What to produce.
Would you please set down, word for word, the lines from the one with "Task: Expand the" through the final line of the data below, omitting any pictures?

START Recorded data

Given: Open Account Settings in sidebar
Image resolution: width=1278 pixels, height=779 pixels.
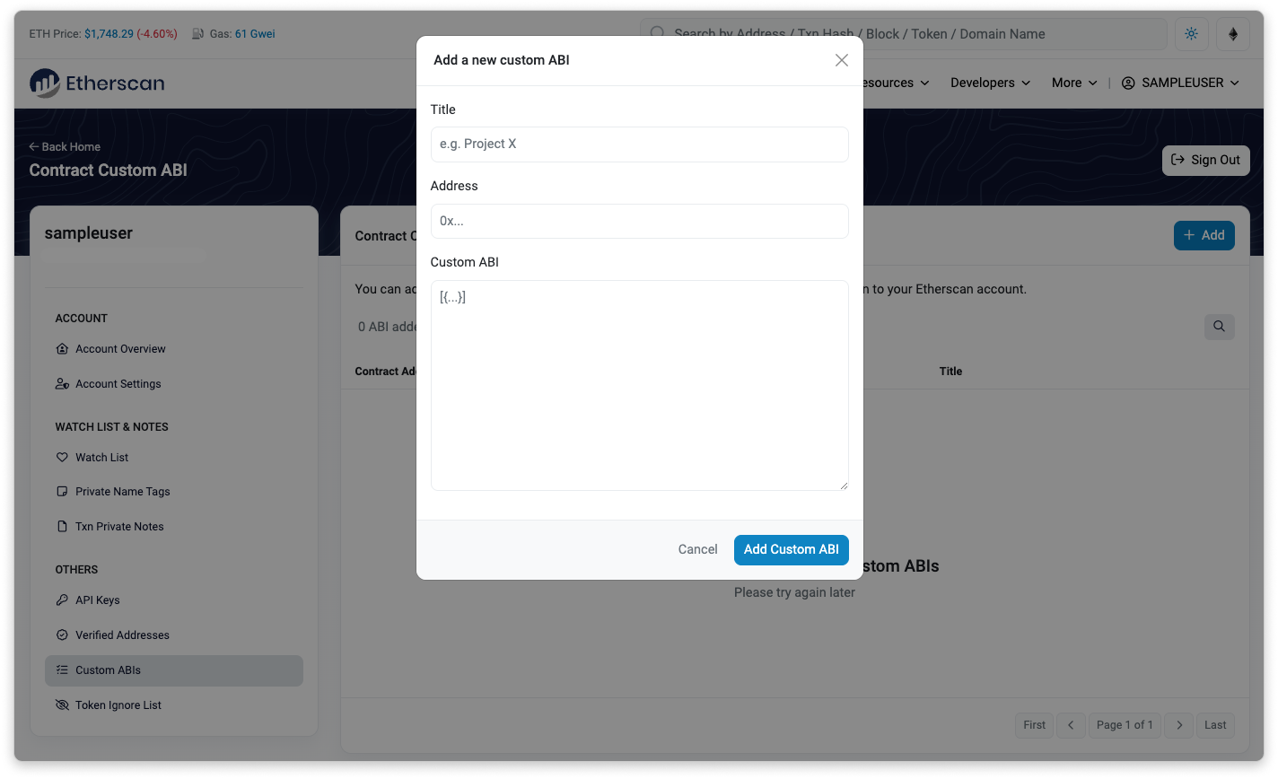Looking at the screenshot, I should click(118, 384).
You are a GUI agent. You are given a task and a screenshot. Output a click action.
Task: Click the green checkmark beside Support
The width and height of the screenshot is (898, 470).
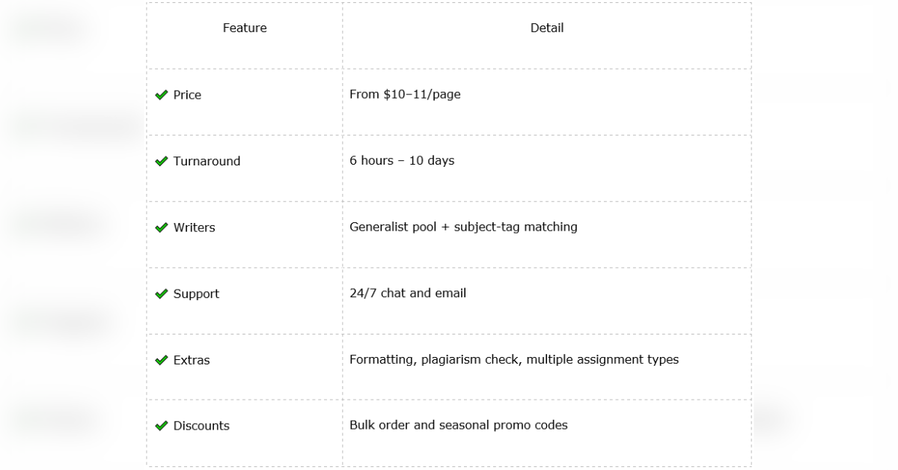(x=161, y=293)
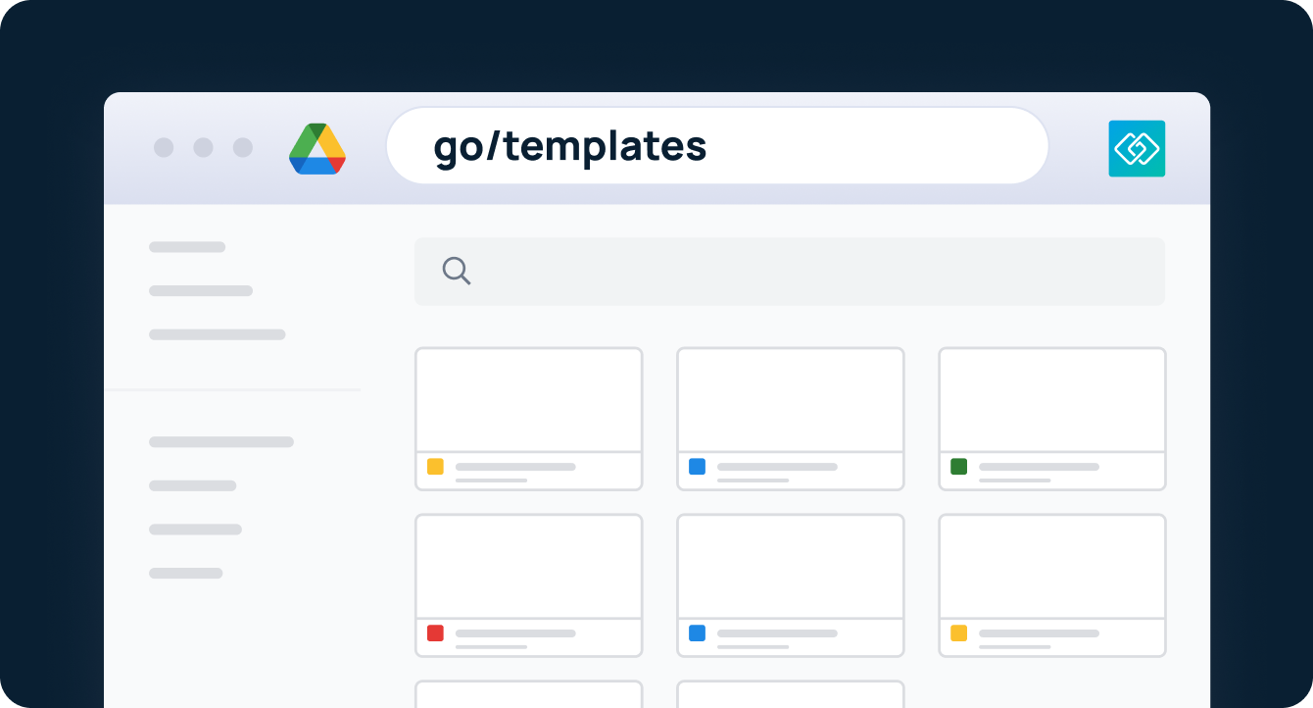Viewport: 1313px width, 708px height.
Task: Click the longest sidebar placeholder link
Action: tap(220, 441)
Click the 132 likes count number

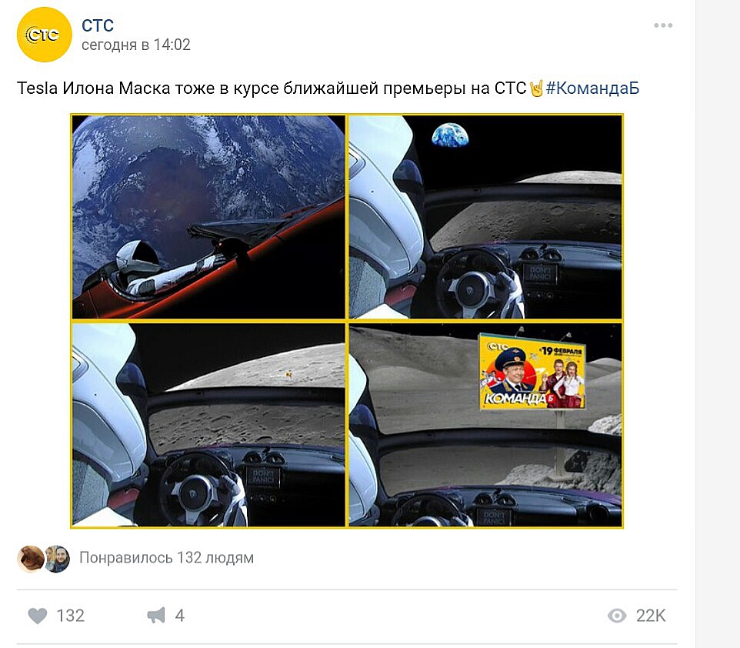click(x=70, y=616)
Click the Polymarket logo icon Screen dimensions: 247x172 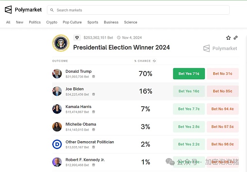[8, 10]
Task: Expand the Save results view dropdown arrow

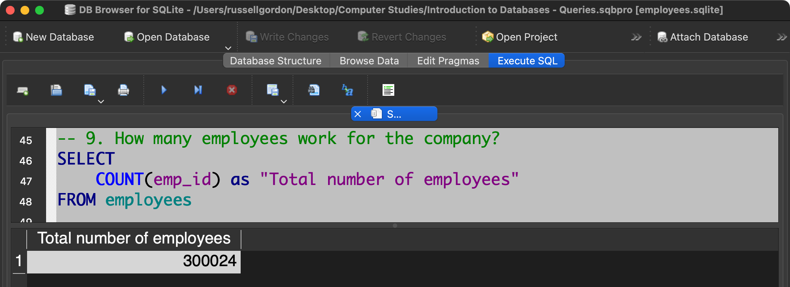Action: 284,102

END Recorded data

Written response.
Task: Expand the Save results view dropdown arrow

Action: 284,102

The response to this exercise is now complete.